De esta situación surge también la historia de un adolescente de 15 años, perteneciente a uno de los dos bandos que disputan el territorio barrial. Su nombre es Thiago, posee un frondoso historial de ingresos a la Comisaría Segunda de San Vicente por distintos ilícitos, y su madre ya se niega a recibirlo en su hogar pese a la insistencia de la Justicia platense de dárselo en guarda.

Este fin de semana, Thiago protagonizó dos ilícitos en donde agredió a tres jóvenes, uno de ellos su compañero de fechorías.

El primer hecho se produjo en una fiesta de cumpleaños que se realizó el sábado por la noche en una casa de Los Plátanos y Liniers, donde el joven delincuente agredió a otros dos jóvenes con un arma punzocortante. La gresca comenzó por una discusión y fue subiendo de tono debido a la excesiva ingesta de alcohol de sus protagonistas.

Finalmente, Thiago y su amigo Alan –también menor de edad- agredieron a Nicolás Oliva (22) y Tomás Gonzáles (18), quienes terminaron en el hospital Ramón Carrillo de San Vicente con diferentes heridas en su cuerpo.

Luego de esto y, según relató la madre de Thiago a los uniformados, el adolescente llegó a su hogar y fue a su habitación, donde se encontraba descansando su amigo Lucas de 17 años, a quien comenzó a increpar, reclamándole parte del botín de un robo cometido. La discusión también finalizó en un hecho de sangre, en el que Lucas tuvo que ser hospitalizado con heridas punzocortantes en su cuerpo.
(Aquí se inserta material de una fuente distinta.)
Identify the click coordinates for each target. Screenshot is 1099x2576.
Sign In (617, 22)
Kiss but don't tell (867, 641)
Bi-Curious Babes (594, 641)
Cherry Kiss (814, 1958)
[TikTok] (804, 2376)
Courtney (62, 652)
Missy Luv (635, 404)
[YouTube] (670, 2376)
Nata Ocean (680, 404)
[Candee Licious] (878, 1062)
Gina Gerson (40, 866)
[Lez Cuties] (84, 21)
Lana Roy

Mientras los uniformados entrevistaban a su madre, el menor intentó darse a la fuga de su hogar, pero la rápida respuesta policial logró que terminara detenido y trasladado al asiento policial de la calle Mitre. Al precoz delincuente se le secuestraron un arma de fuego tipo pistola calibre 22, una cuchilla de grandes dimensiones y una punta casera confeccionada con una varilla de hierro.

Pese al frondoso prontuario del joven y de los hechos cometidos ese día, la doctora Clavero del Juzgado de Responsabilidad Penal Juvenil 2 del Departamento Judicial La Plata, “se lavó las manos” y ordenó la restitución del menor a su progenitora Gisela Noemí Jiménez. También tomó intervención el Tribunal de la Familia, ya que Jiménez se niega a recibir a su hijo.